## Begin

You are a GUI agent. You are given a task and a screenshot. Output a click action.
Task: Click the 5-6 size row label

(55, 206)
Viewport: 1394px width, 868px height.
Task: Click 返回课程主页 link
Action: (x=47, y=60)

## End

### What the task asks
Please echo back every row above without changing a single character.

### Correct result
You are a GUI agent. You are given a task and a screenshot. Output a click action.
Task: Click the 5-6 size row label

(55, 206)
Viewport: 1394px width, 868px height.
Task: Click 返回课程主页 link
Action: (x=47, y=60)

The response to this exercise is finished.